Foremost, it is not illegal to claim asylum, thanks Abbot for your ridiculous misinformation! It is written under Article 31 of the 1951 Refugee Convention, which Australia signed, that Asylum seekers who enter Australia without a valid visa by boat or plane are in fact legal, and able to claim asylum in Australia. After the detaining of Asylum seekers, an average of 90% per year are found to have proper asylum claims.
The detainment of asylum seekers does have a primary purpose, as it is not designed to detain Asylum seekers as punishment, but to detain them for identity and security reasons, and to provide health checks whilst their status is resolved. Moreover, the worrying issue is the inhumane conditions in which a person is detained.
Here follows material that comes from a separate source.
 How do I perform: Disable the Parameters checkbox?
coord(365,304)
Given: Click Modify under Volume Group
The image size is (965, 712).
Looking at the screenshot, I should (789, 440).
Refugees are persons fleeing persecution, usually brought on by their own government. It can be hard for many of them to gain access to visas as it could be too dangerous to approach an Australian Embassy, or they may have to flee with little notice and have little time to access important documentation. Many people I have met have fled their homes or new country on several occasions, and may have lived in risky situations brought on by wars and government tension for years.
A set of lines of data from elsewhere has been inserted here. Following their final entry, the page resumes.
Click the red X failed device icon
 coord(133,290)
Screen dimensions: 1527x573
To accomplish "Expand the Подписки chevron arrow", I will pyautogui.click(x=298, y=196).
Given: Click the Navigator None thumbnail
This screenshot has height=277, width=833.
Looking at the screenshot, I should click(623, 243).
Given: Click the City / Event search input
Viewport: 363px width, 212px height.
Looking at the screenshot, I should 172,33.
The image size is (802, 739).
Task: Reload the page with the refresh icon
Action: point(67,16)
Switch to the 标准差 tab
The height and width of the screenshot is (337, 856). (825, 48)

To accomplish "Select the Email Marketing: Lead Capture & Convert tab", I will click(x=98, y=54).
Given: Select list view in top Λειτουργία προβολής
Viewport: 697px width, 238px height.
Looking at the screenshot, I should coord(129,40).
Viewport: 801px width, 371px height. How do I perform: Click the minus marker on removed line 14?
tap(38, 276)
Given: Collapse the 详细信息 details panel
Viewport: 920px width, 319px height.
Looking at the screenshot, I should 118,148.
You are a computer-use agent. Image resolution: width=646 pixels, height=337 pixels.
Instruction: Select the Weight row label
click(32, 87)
Also think about the location of many refugee camps organised by the UNHCR. This formidable organisation is only able to set up camps away from danger; therefore refugees will walk for days to try to access these rural camps. Many people die along the way, and even on arrival at a camp, there may be limited resources such as water. Depending on the war status of your country of origin, you may be there for years on end before refugee visas can be arranged.
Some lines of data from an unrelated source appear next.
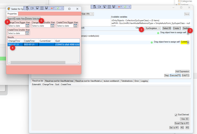Toggle the Excl Derived checkbox

tap(176, 115)
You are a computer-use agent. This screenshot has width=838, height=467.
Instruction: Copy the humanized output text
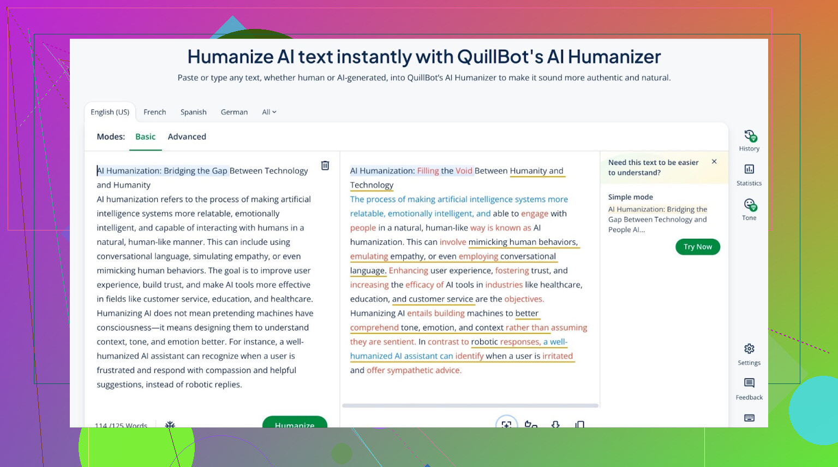pyautogui.click(x=579, y=424)
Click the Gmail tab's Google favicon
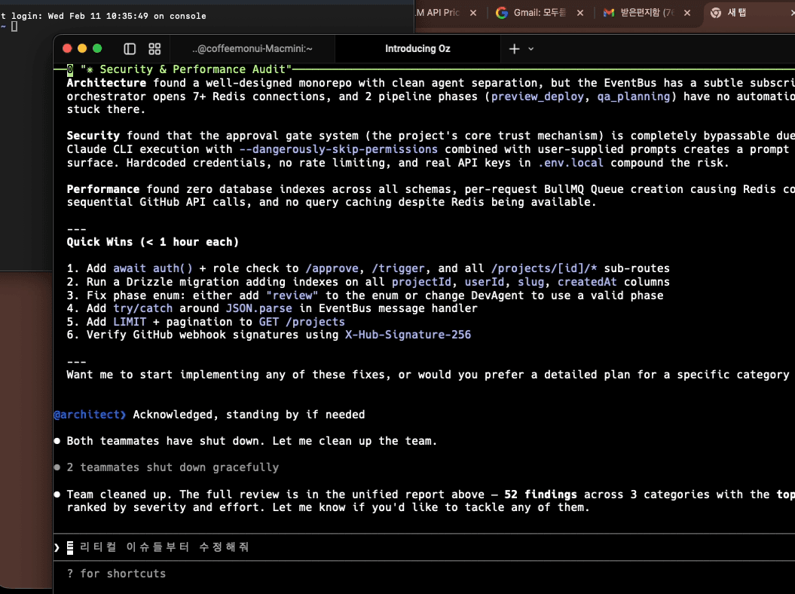 click(x=502, y=13)
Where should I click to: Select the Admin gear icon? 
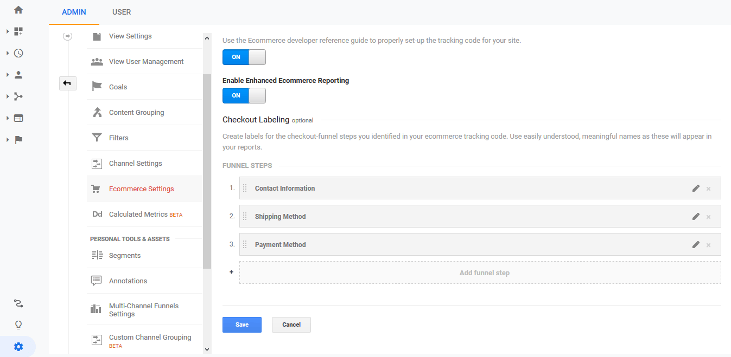18,346
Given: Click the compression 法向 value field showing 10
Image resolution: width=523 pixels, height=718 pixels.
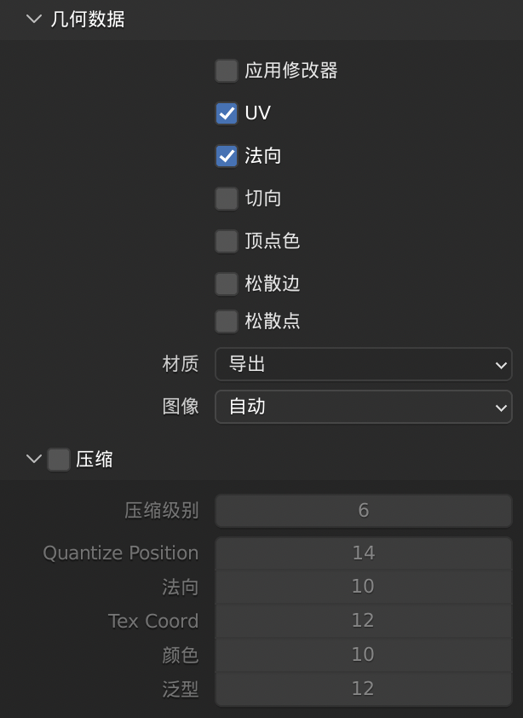Looking at the screenshot, I should point(363,587).
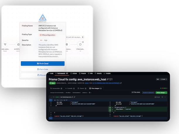Screen dimensions: 179x134
Task: Click the Fix in Code button
Action: coord(43,69)
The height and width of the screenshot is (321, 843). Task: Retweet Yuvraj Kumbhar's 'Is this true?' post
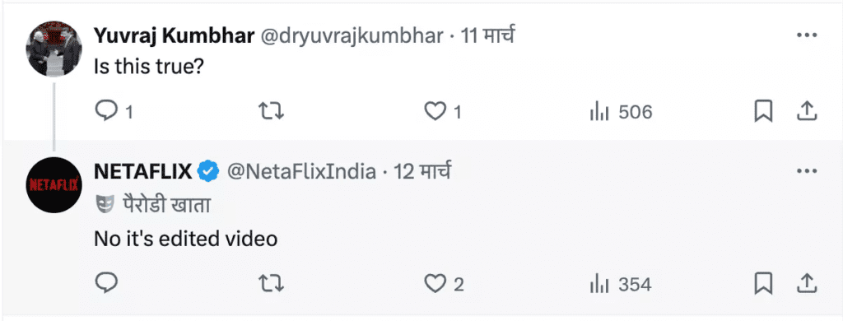tap(271, 111)
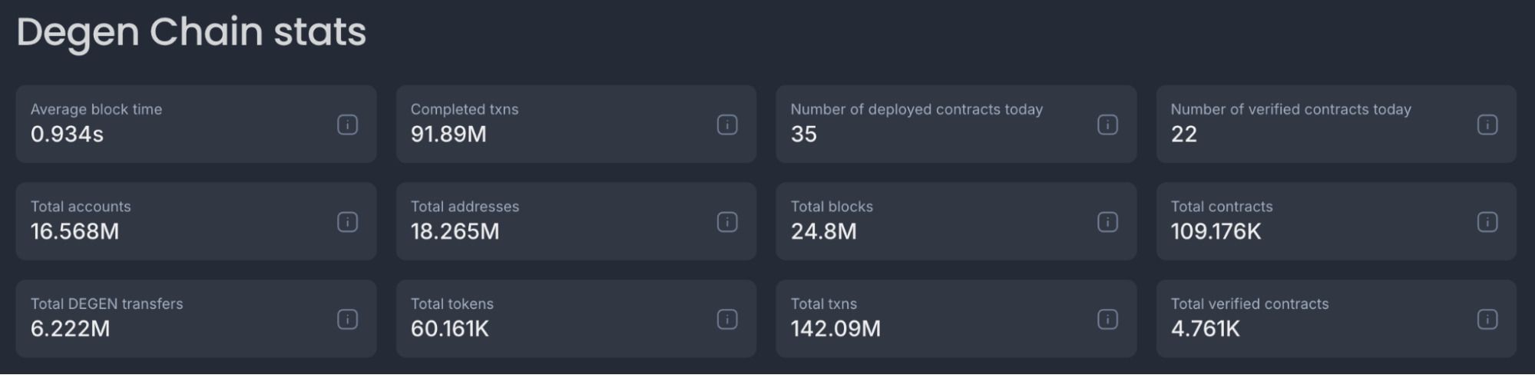Open the Total tokens 60.161K card
The width and height of the screenshot is (1535, 375).
tap(576, 318)
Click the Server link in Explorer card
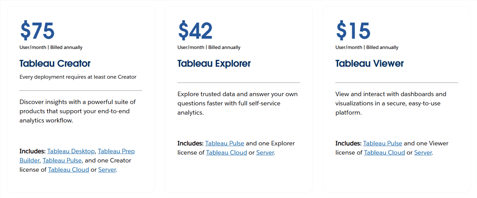 coord(265,152)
It is important to emphasise that regardless of the context of the refugee’s persecution, they are always risking their lives in a desperate attempt to find safety or a better life.
On top of the poor prospects of being a refugee or Asylum seeker, when arriving in Australia as an Asylum seeker on boat, you are welcomed with the troubling conditions of offshore/onshore processing. Placing people in horrible conditions on arrival to Australia does not deter people fleeing prosecution. Firstly, many have no prior knowledge of the conditions of detention centres in Australia, and, I can assure you, you would only leave everything behind you if it was the last choice you had.
There is no doubt that long-term detention creates psychological damage for many Asylum seekers, and places them under much physical and mental anguish. Which can be aligned to the affects of punishment. As recent as last week, at the MITA Detention Centre, a 17 year old boy jumped off the roof to try to kill himself, and a man tried to hang himself. There was also the record of the 7th death since 2010 at the Villawood Detention Centre. I think we can all agree that no human should be driven to end their lives. Not to mention the recent hunger strikes as protest.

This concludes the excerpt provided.